◆ Records to process
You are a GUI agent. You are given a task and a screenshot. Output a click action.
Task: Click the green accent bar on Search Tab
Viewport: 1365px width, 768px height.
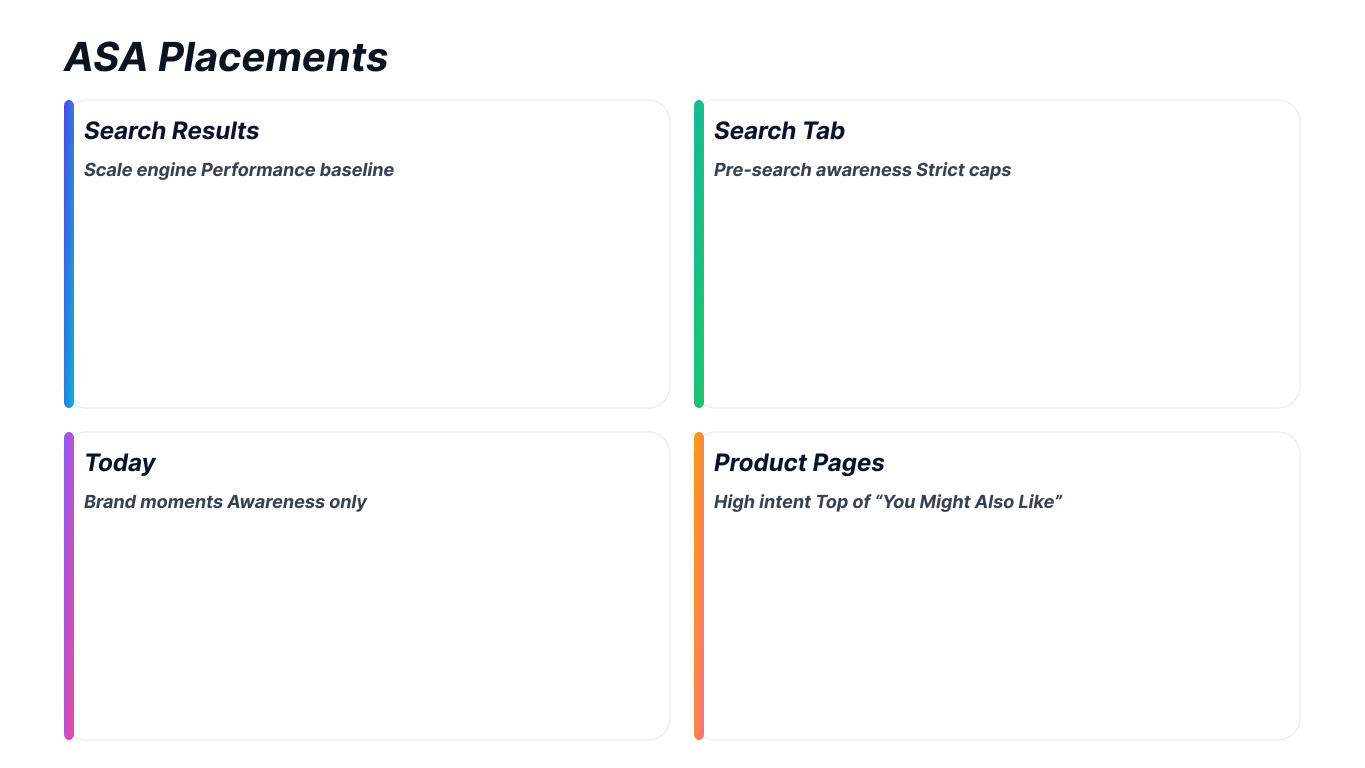point(699,254)
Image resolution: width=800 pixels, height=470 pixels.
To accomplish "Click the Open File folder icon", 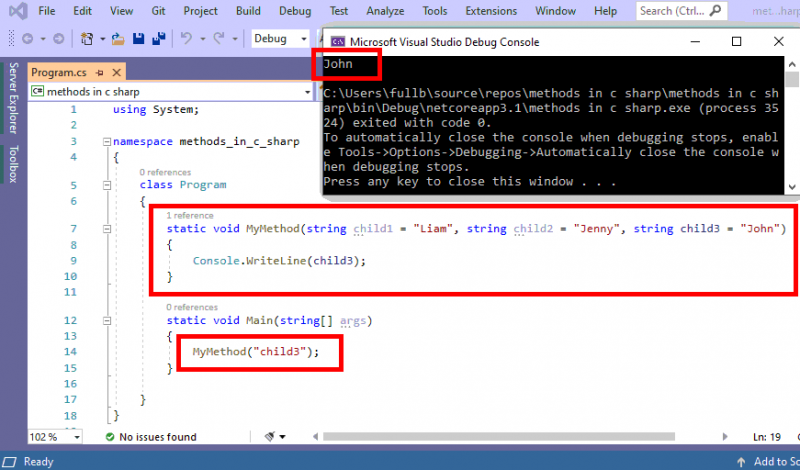I will pos(118,39).
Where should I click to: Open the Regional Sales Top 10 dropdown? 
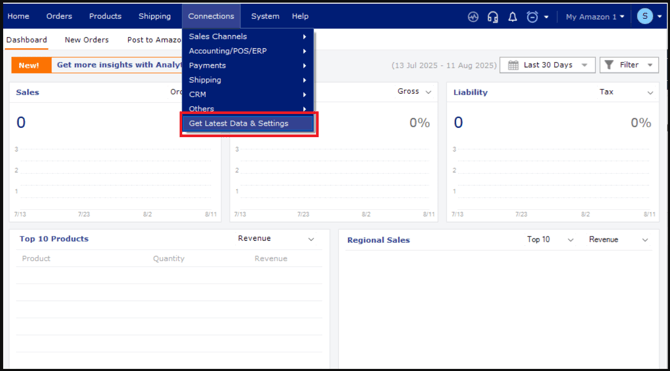pos(550,240)
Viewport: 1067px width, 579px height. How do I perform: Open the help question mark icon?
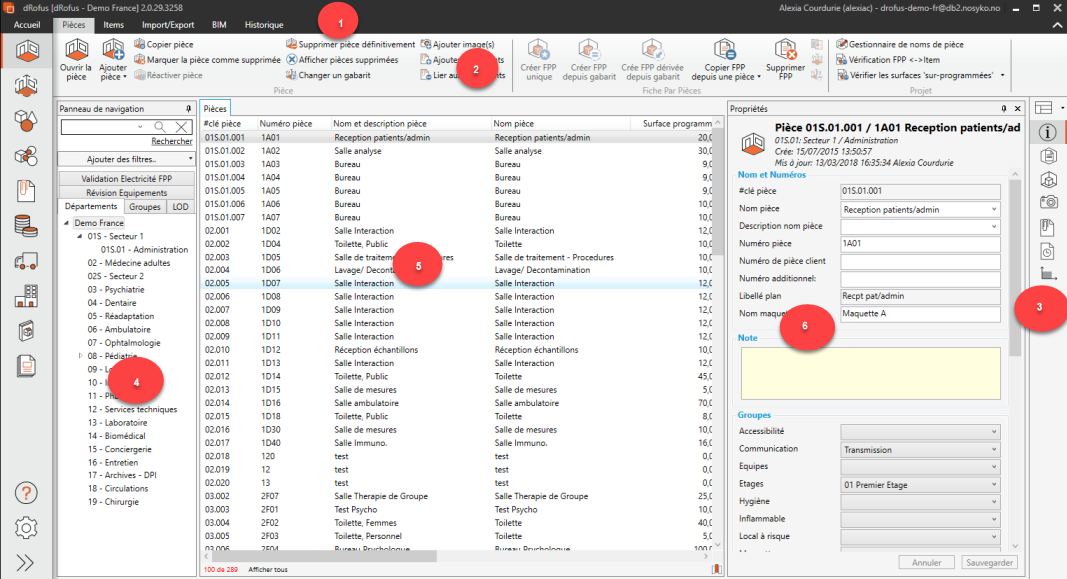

◆ Task instructions
Exact reproduction is required for the lines from the one containing "Where should I" through the end of the material, and for those lines only, without pictures.

◆ Answer for this exercise
Where should I click to: Open the Regional Sales Top 10 dropdown? 
pos(550,240)
Viewport: 1067px width, 579px height. How do I perform: Open the help question mark icon?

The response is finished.